In June, the Medical Group Management Association released the results of a questionnaire that ranked members’ most pressing practice-management challenges. In this edition of “Practice Makes Perfect,” we’ll tackle No. 1 on that list: preparing for the transition to ICD-10 diagnostic coding.
In DATA, the CMS announced that the new implementation deadline for the International Classification of Diseases, Tenth Revision (ICD-10) will be Oct. 1, 2015. The delay, included in the Protecting Access to Medicare Act of 2014, is the most recent of several extensions for physician practices to adopt the diagnosis component of this new code set. After the revised date, claims will need to be coded with one of the estimated 69,000 codes, up from the current 13,000 in ICD-9.
With the additional year’s delay, practices are justifiably concerned about investing significant organizational resources in a mandate that has now been postponed several times. One approach that practices can take is to identify actions that require minimal financial outlay, yet could benefit the organization’s ICD-10 efforts. The additional 12 months provides an opportunity to engage in clinical documentation improvement, or CDI, a key action item in a successful transition to ICD-10.
CDI can provide a number of benefits for practices beyond simply getting ready for ICD-10. More complete documentation of the clinical encounter can enhance billing accuracy, guard against payment audits, augment a patient’s medical record, and improve transitions of care for patients by giving downstream providers a more complete record.
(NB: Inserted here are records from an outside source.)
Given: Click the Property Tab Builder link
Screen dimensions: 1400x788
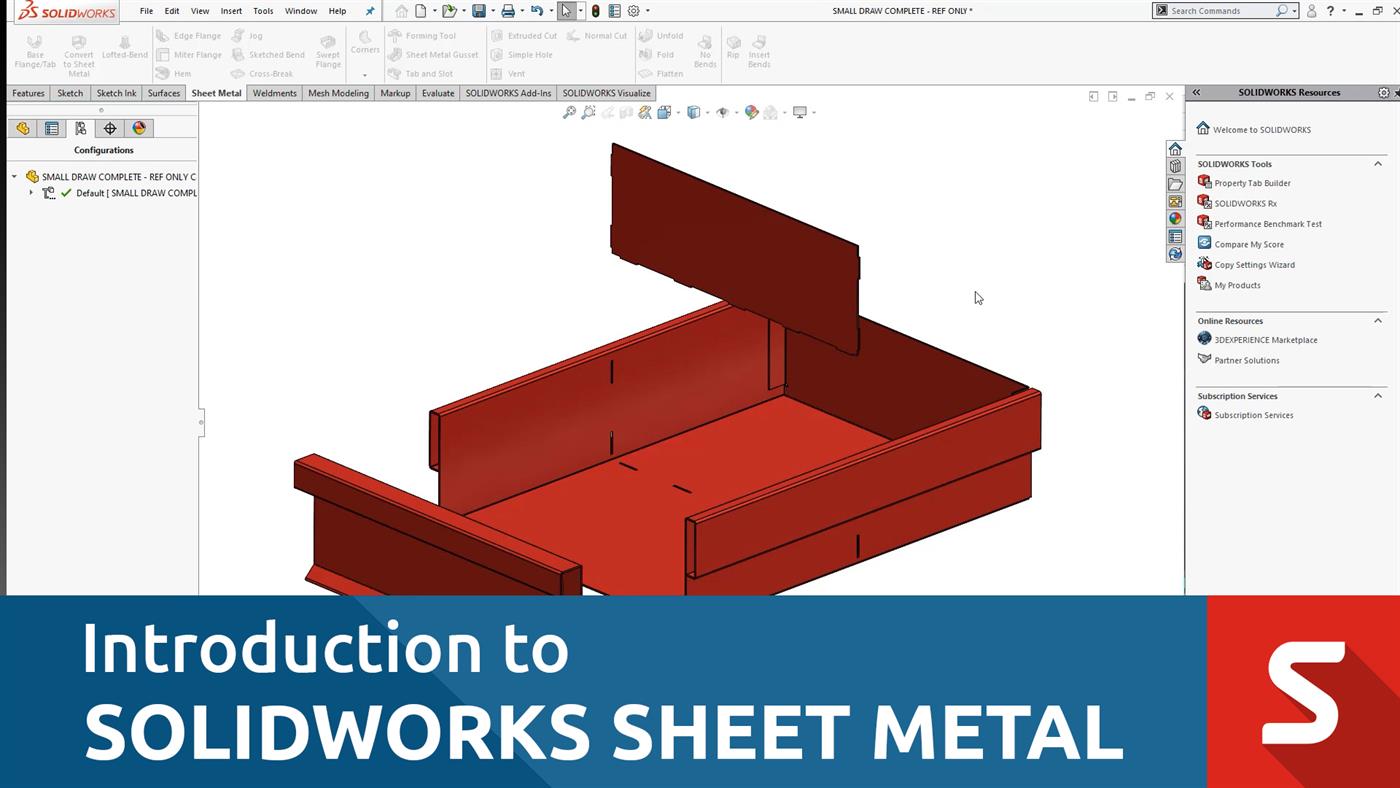Looking at the screenshot, I should (1252, 183).
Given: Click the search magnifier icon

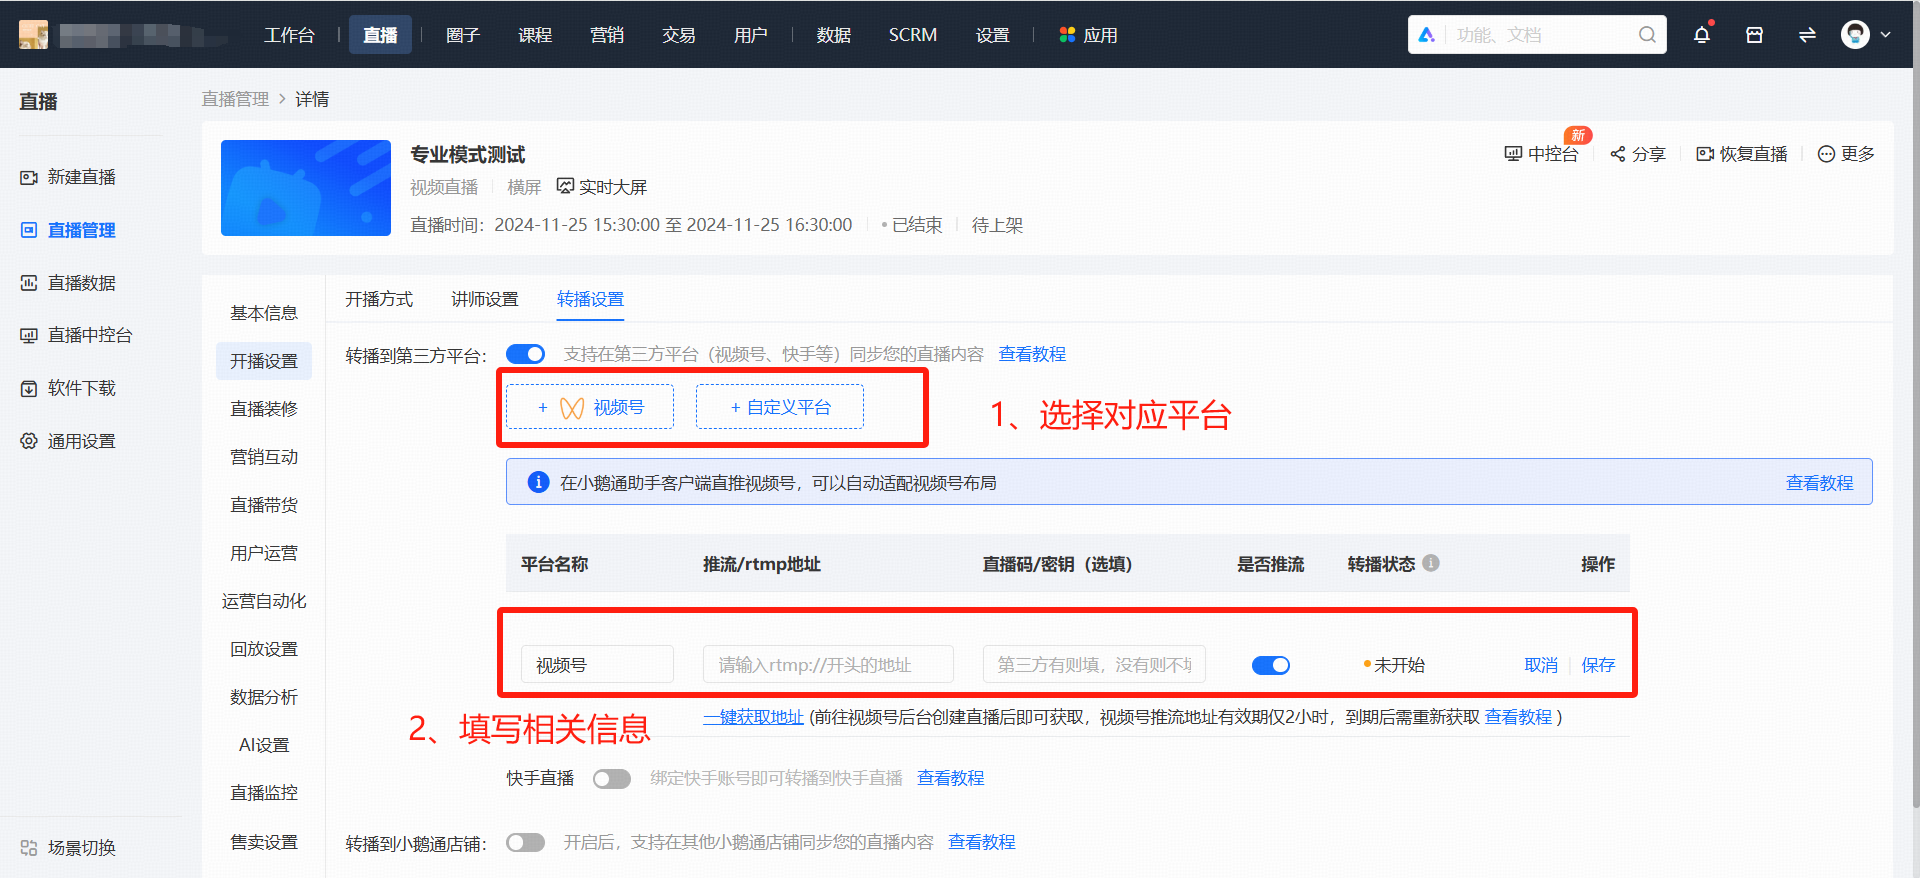Looking at the screenshot, I should (1647, 35).
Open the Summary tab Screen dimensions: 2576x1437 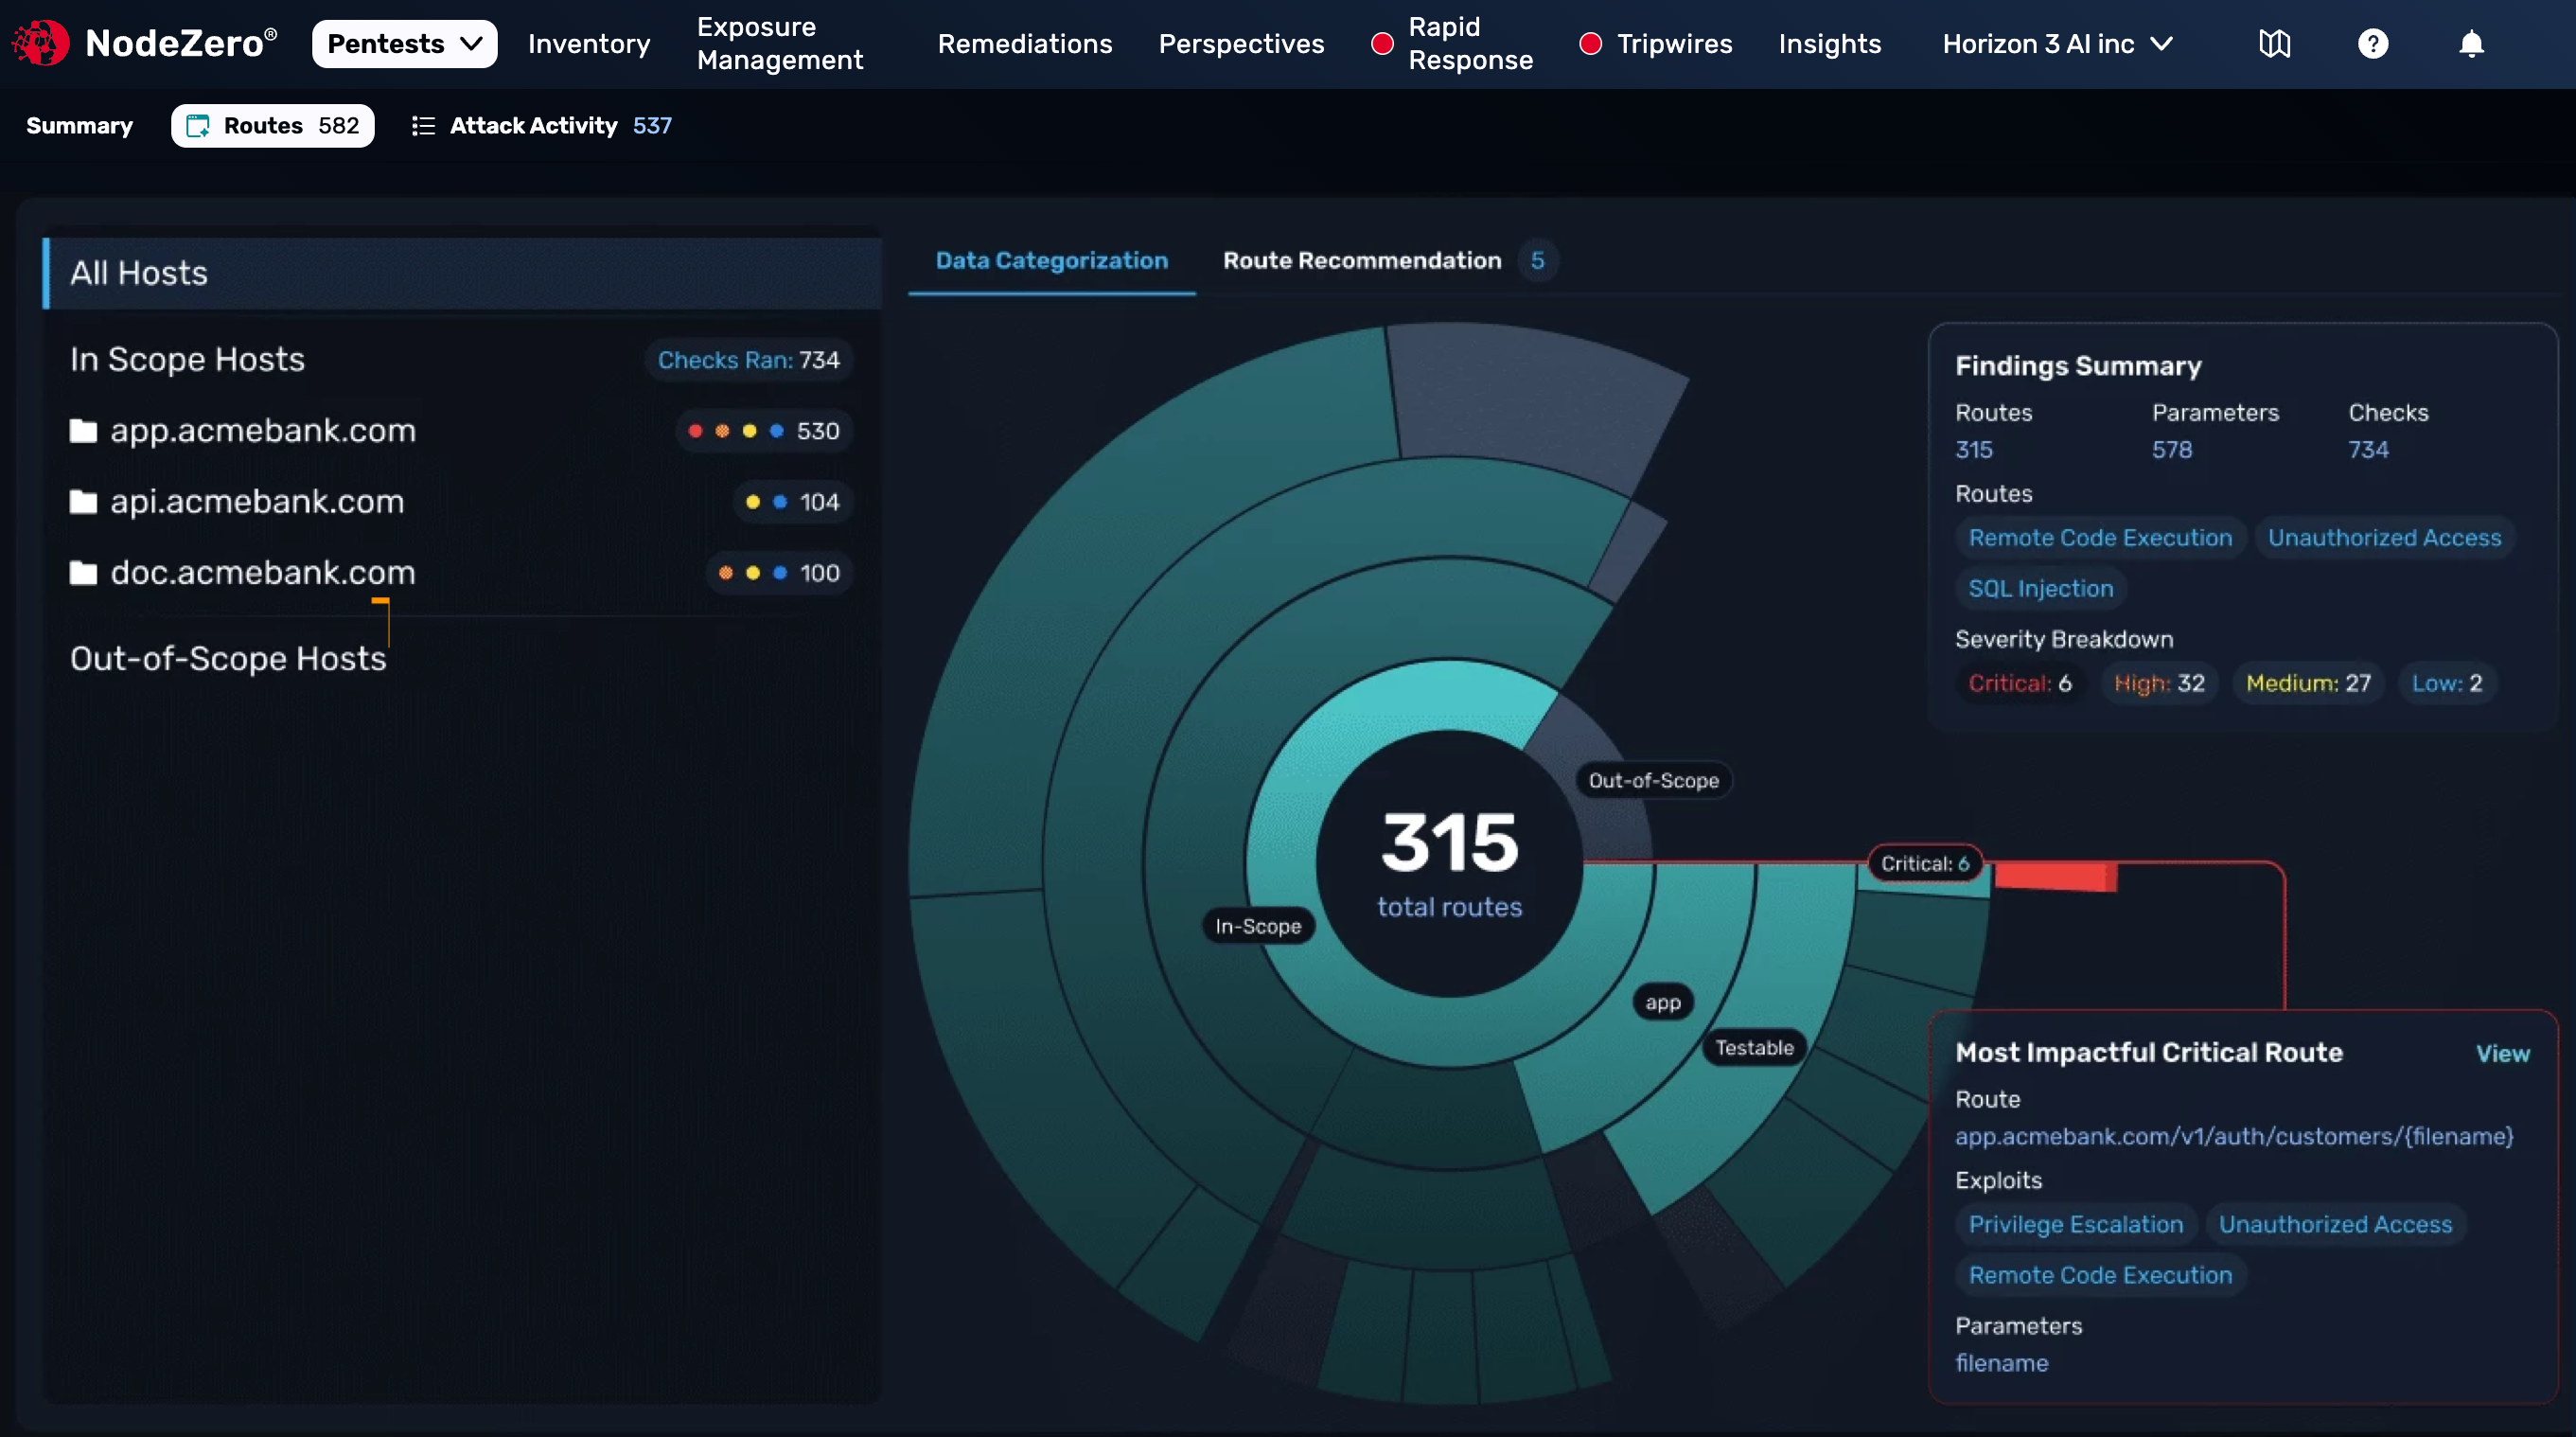coord(79,125)
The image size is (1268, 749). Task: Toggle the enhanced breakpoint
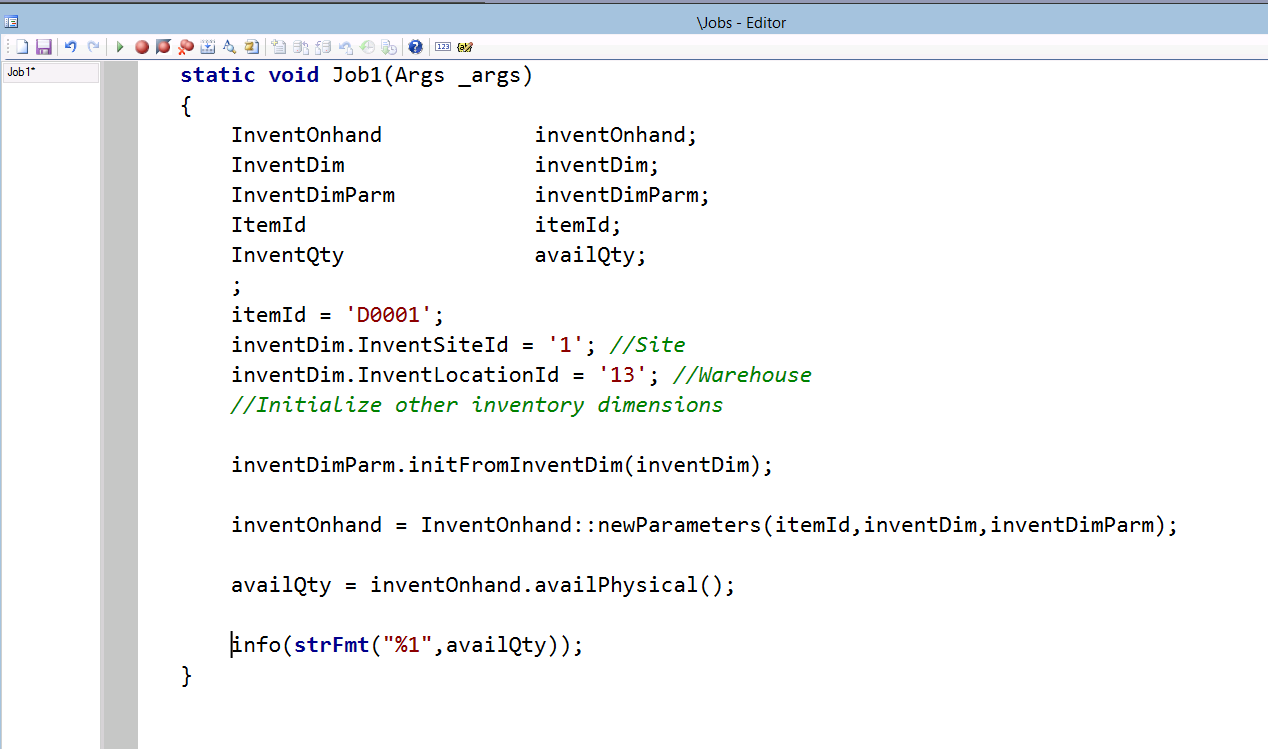pyautogui.click(x=164, y=47)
Accurate documentation of the patient encounter is critical to outpatient billing. Coders can only code from the information provided in the medical record. Should the record not contain the necessary elements, coders may not be able to identify the most appropriate code. ICD-10 is far more granular than the current code set and includes elements that may not be captured now by clinicians, such as laterality, encounter type (initial, subsequent, sequel, routine healing, delayed healing), anatomic details, severity and disease relationships.
If the patient encounter documentation is not complete, the coding staff may need to “chase” the clinician for the appropriate information. This, in turn, can delay claim submission. In situations where there is a significant time lapse between the patient encounter and the coding of the claim, it might be next to impossible for the clinician to accurately recall the relevant details required to assign a more granular ICD-10 code.
Medical practices’ CDI efforts can include a number of tests that can be an effective barometer of how the organization will fare after the compliance date. These tests can include:
- Identifying your top 25 or so most frequently billed codes using ICD-9 principal-diagnosis codes. Study previous successfully adjudicated claims, and map those claims to ICD-10 codes. Determine whether the records contain the necessary clinical information to support an appropriate ICD-10 diagnosis code. Following this test, practices can work with clinicians on weak or incomplete documentation.
- Aligning the top 25 or so ICD-9 diagnosis codes, practice “dual coding” a selection of live claims by mapping them to ICD-10 codes. Audit to determine whether the records contain the necessary information to support the appropriate ICD-10 diagnosis code.
- Taking any opportunity to test with your software vendor, clearinghouse or health plans. Some of these trading partners may offer a variety of testing opportunities that could be valuable in determining your overall ICD-10 readiness level.
With Congress mandating a minimum of one additional year for the healthcare industry to move forward with ICD-10, CDI is an opportunity to take a low-cost, high-impact step toward preparing for the new code set.